- Source document -
= = = = = = =

Its a car amp - so emulate whats in a car.

Get a battery (not a pissy little one - get a 17 plate commercial vehicle one) and a (say...) 25A continuous battery charger.

Done.

Now go "oonst oonst" yer heart out....

i am trying so hard because when i had this amp connected in the car.. the little clip light kept coming on far too early.
i can only imagine that the amplifier was being starved of amperage.
the car has a stock 120amp alternator and a regular platinum duty cycle battery.

i dont want to run the subwoofer with a bunch of square waves.. i'm looking for sound quality AND spl - not just spl.
 
As said before, the car amp as an SMPS that takes the 12v input and convert it to 60-0-60v or more to feed the amplifier, so why don't you just open the amplifier, disconnect the smps from the amplifier and use a centertap transformer rated for the current and voltage supplied by the smps originally?
Would be easier and a lot cheaper than your initial idea.

i thought about this when i first read it.. and i would like to bring the amp back into the car some day.
besides, if the amp fails.. i would need to re-configure for a new amplifier.
 
What would most likely happen is that one PSU (if in parallel) will supply all of the current until it reaches it's current limit, at that point the output voltage will drop until it reaches the preset output voltage of the second (slightly lower) psu.

Obviously this is undesirable as it means one of them will always be flat out if the load is high, it won't last as long! This is why current sharing is better than redundant supplies.

If you series connect 5V supplies then you only need the diode accross the outputs to protect the supplies in the unlikely event that one goes down on you! They'll all supply the same current which the load demands, as long as they are set to the same voltage then it should be reliable.

= = = = = = =

- Written problem -
List every voltage or current figure in the car amp discussion, and say what each one describes. Work only from the car amp discussion, with nothing brought in from outside it.

- Information supplied -

= = = = = = =

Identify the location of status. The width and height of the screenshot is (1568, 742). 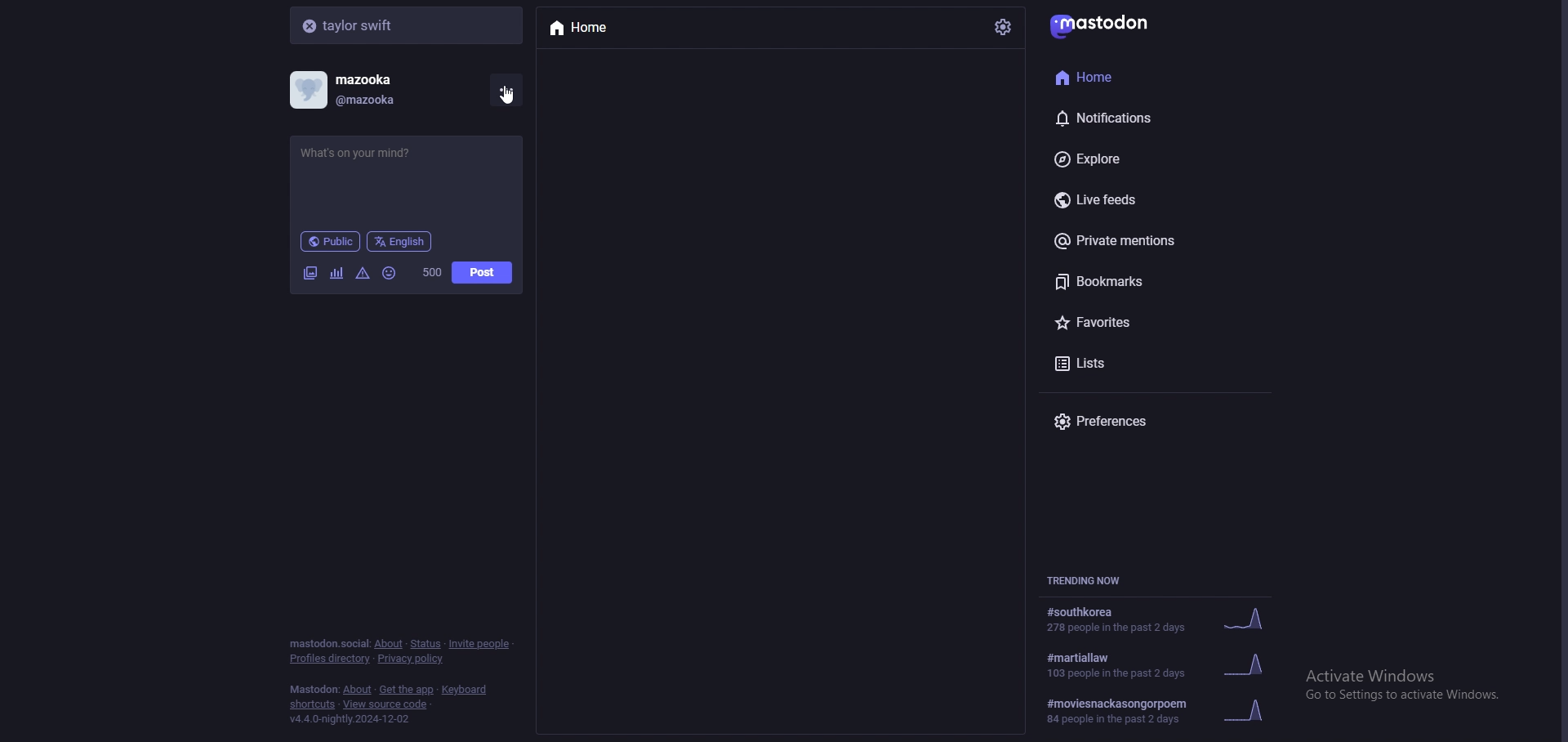
(426, 644).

= = = = = = =

- Result for this task -
- 25A: the continuous rating suggested for a battery charger
- 120amp: the car's stock alternator
- 12v: the input the car amp's SMPS takes
- 60-0-60v (or more): what the SMPS converts that input to for feeding the amplifier
- 5V: the supplies that could be series connected